**Your assignment**. Go through the lines of the material and count the ones with the word "Select". Give that count alone.

=======

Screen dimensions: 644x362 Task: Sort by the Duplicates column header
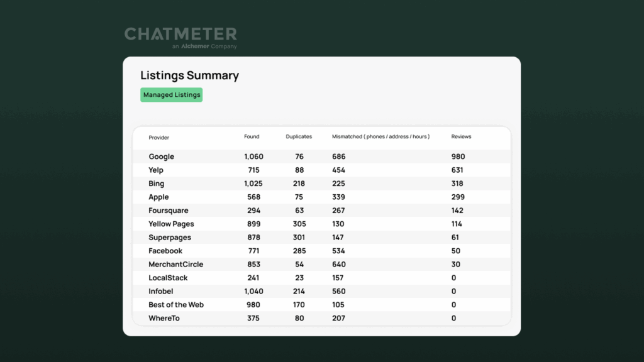[x=299, y=137]
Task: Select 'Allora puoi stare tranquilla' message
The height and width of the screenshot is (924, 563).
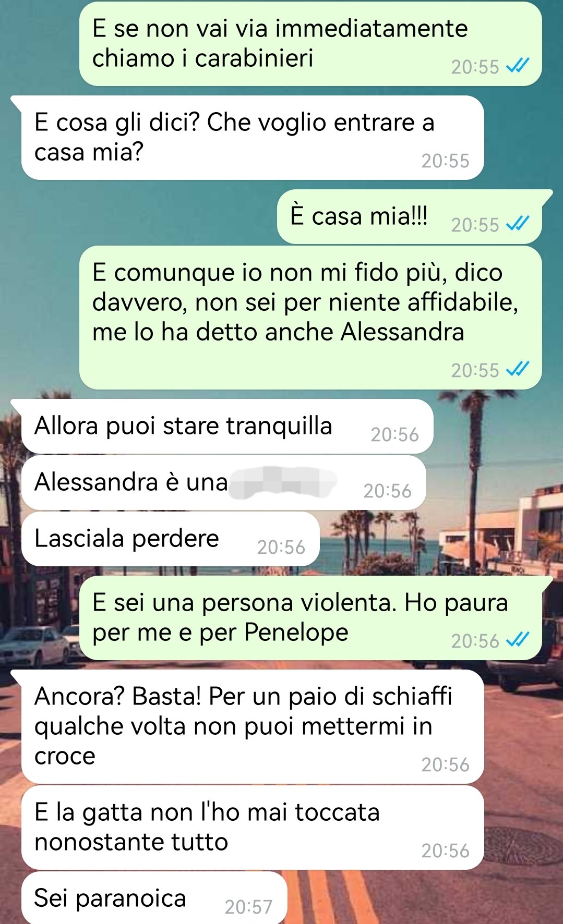Action: (227, 427)
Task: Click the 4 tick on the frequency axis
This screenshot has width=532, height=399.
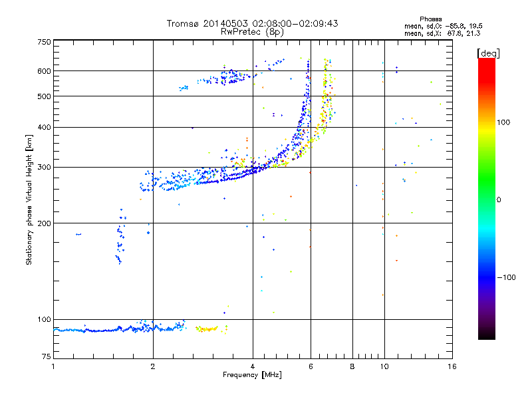Action: point(253,367)
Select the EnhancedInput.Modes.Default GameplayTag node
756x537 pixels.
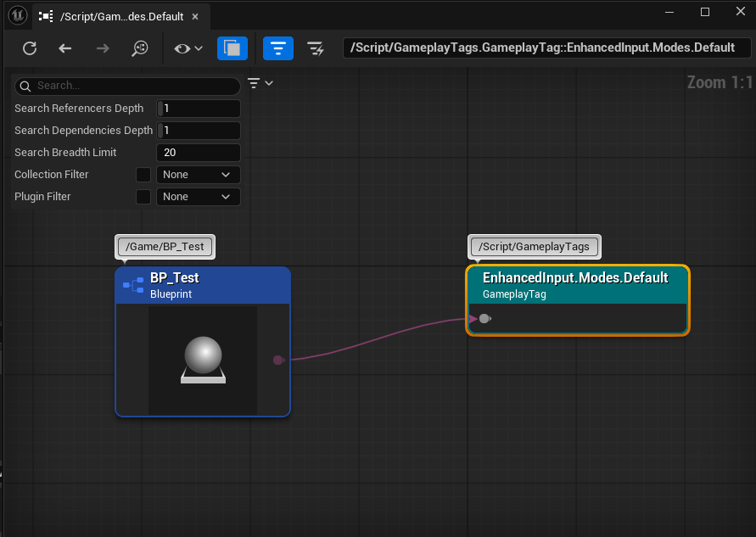pyautogui.click(x=576, y=284)
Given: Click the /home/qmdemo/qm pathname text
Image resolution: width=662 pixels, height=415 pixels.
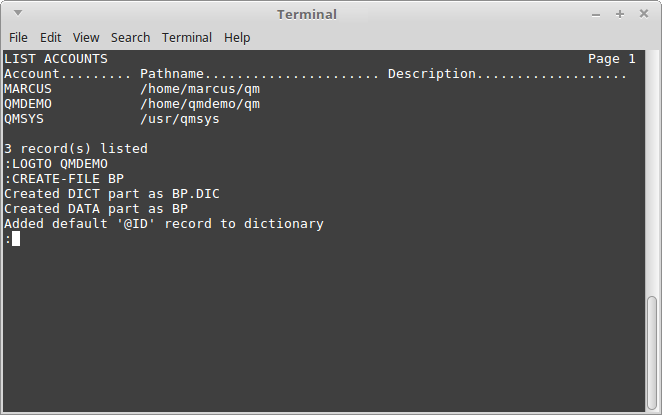Looking at the screenshot, I should [x=200, y=104].
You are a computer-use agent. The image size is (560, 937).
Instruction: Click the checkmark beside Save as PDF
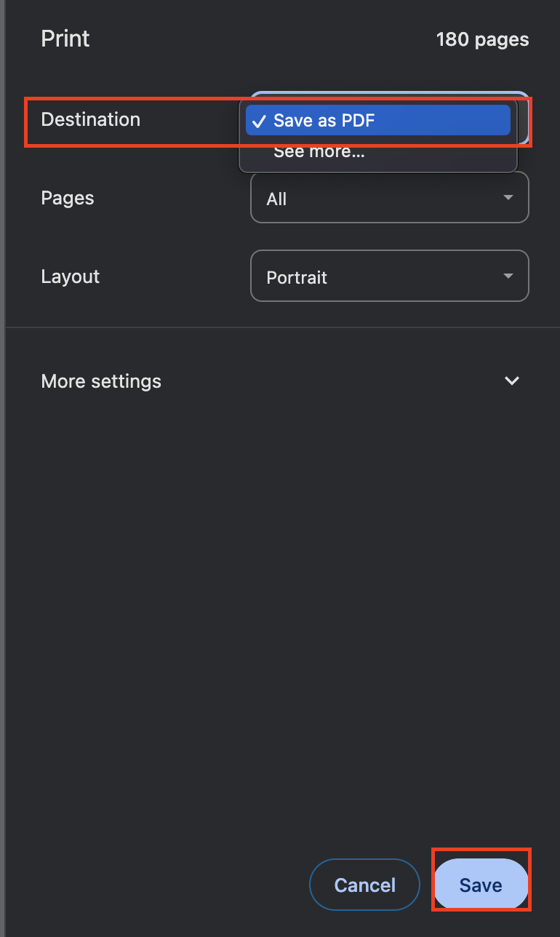(259, 121)
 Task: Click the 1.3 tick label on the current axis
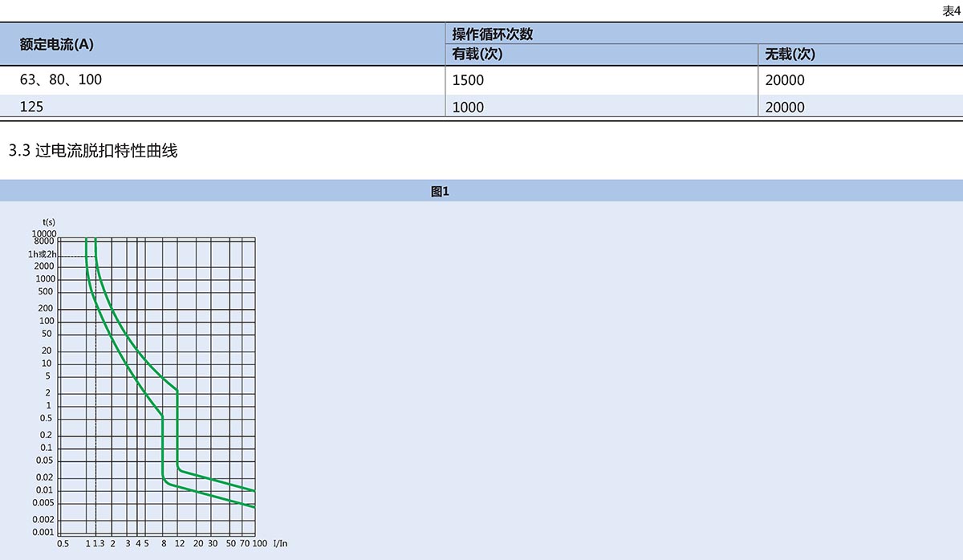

=======

**Reply**. 2